Which lines in the records below hold the word "menu"? Copy each of them.

Stored data entries:
--- START ---
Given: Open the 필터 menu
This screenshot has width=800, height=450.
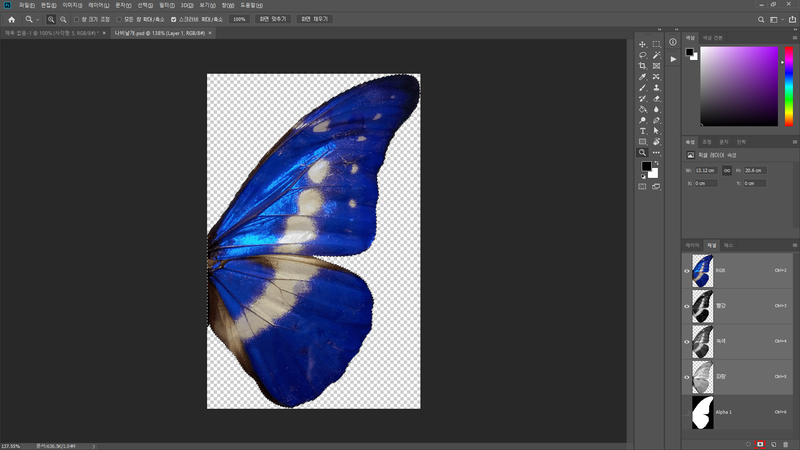Looking at the screenshot, I should pyautogui.click(x=167, y=5).
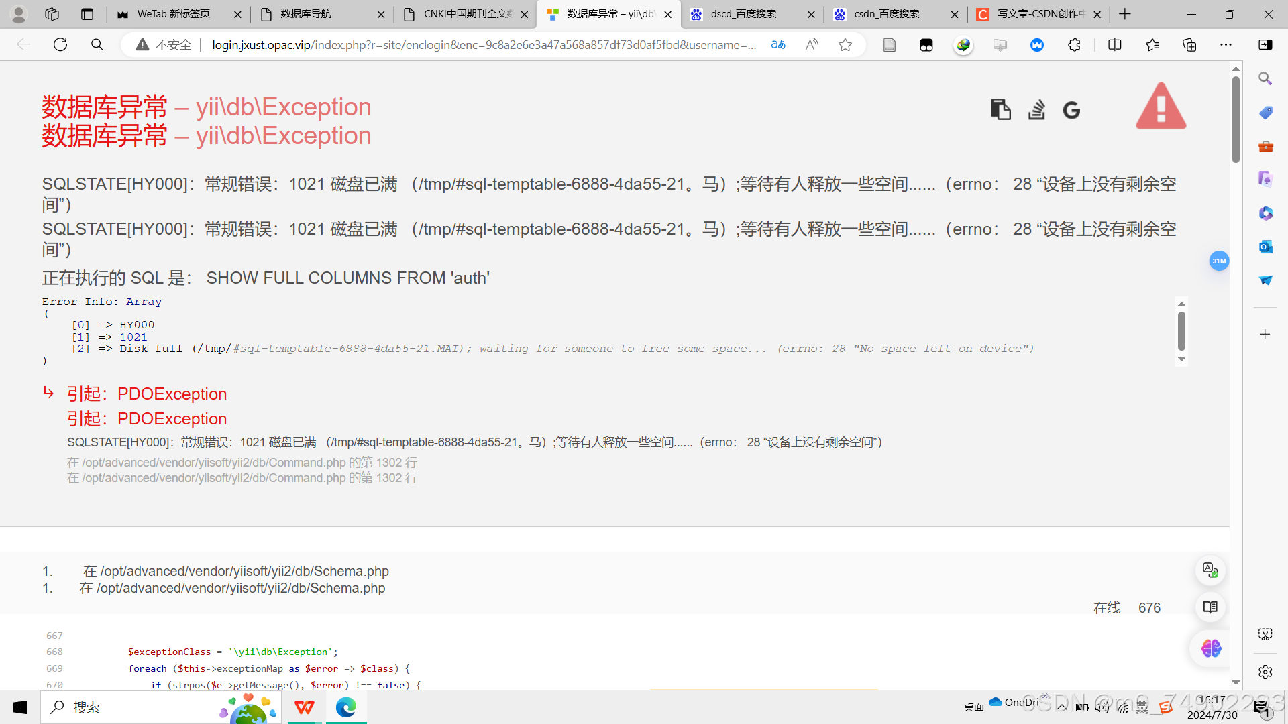Click the refresh page button
The image size is (1288, 724).
pos(60,45)
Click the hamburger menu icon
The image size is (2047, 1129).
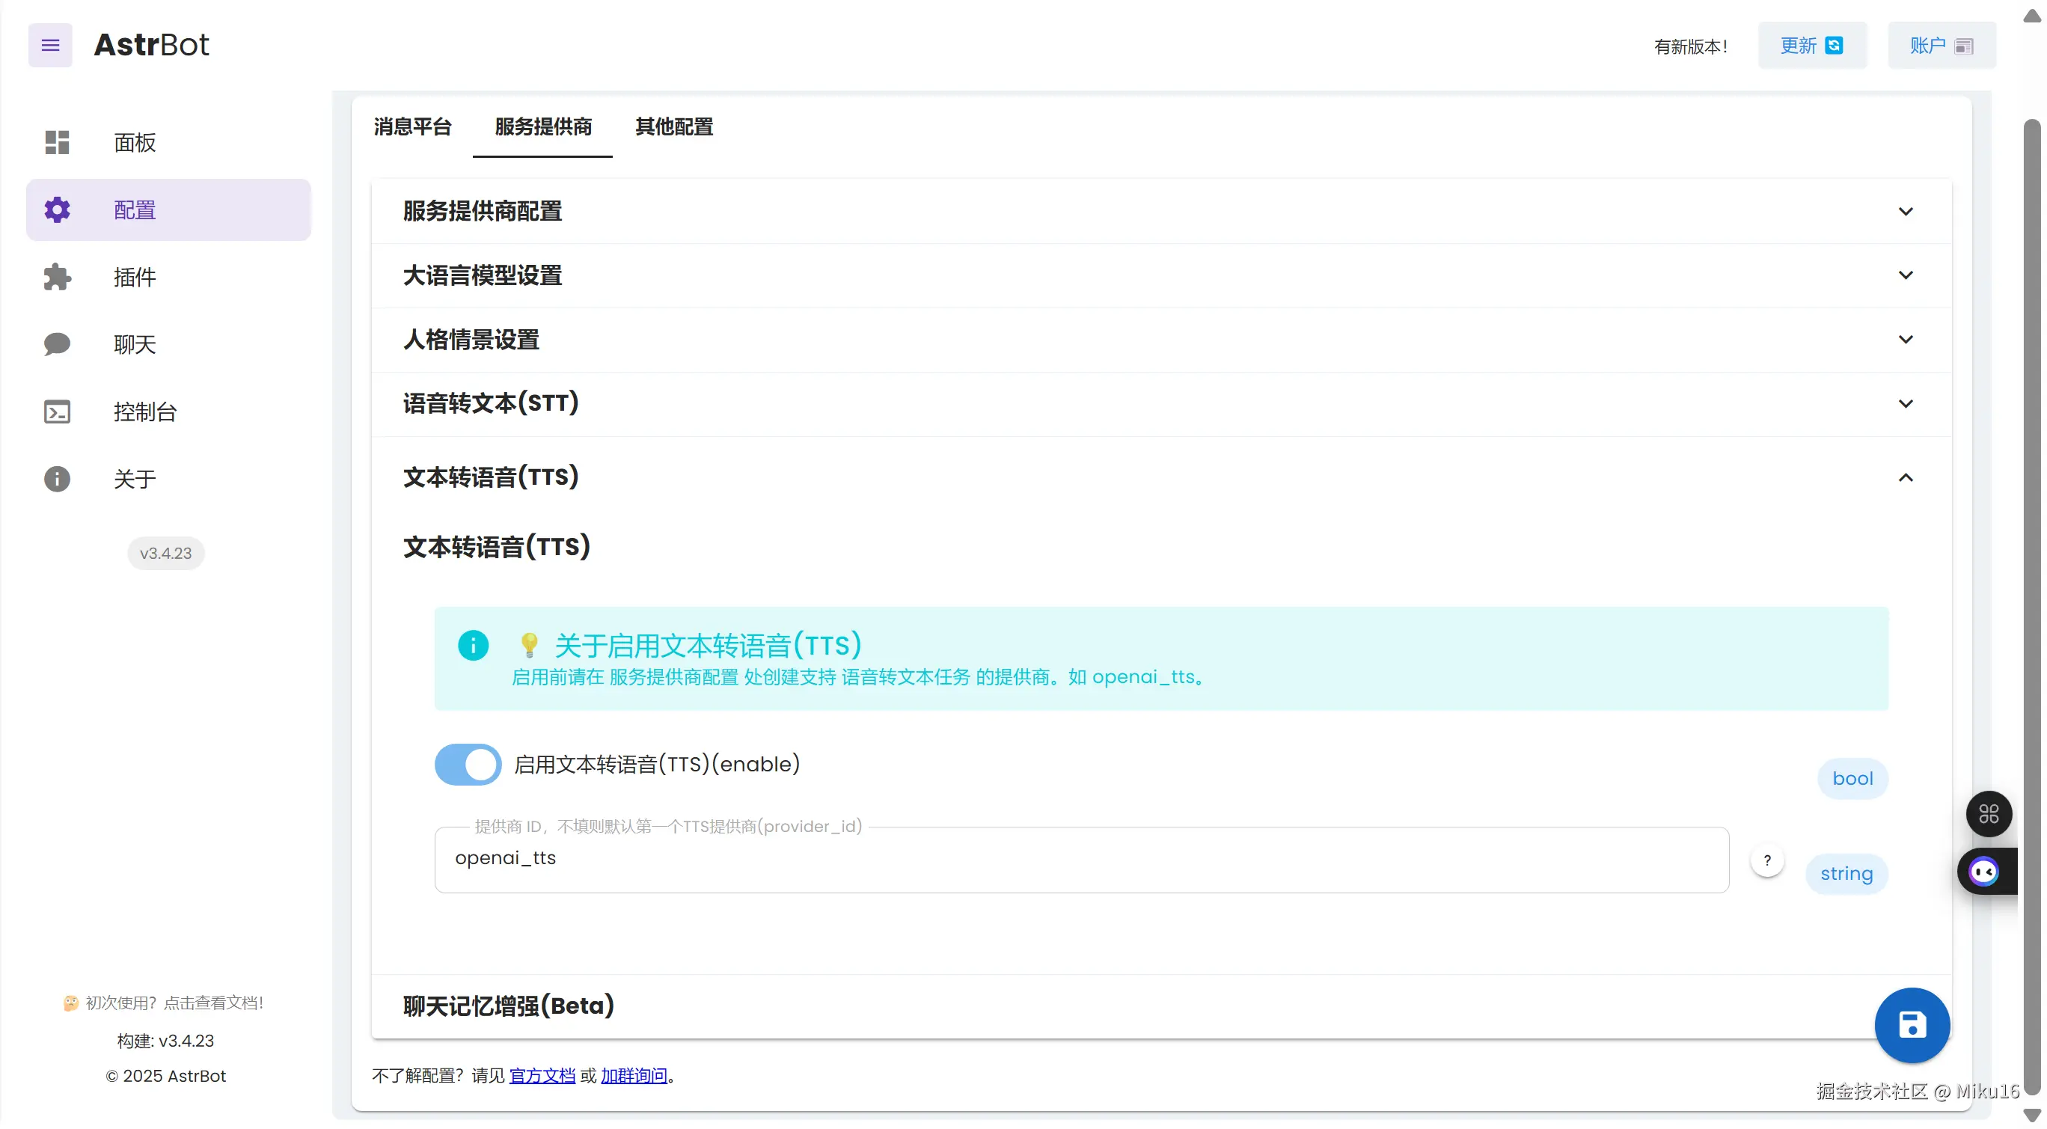[x=50, y=45]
--- END ---
Exercise answer:
Given: Open the 필터 menu
Click the hamburger menu icon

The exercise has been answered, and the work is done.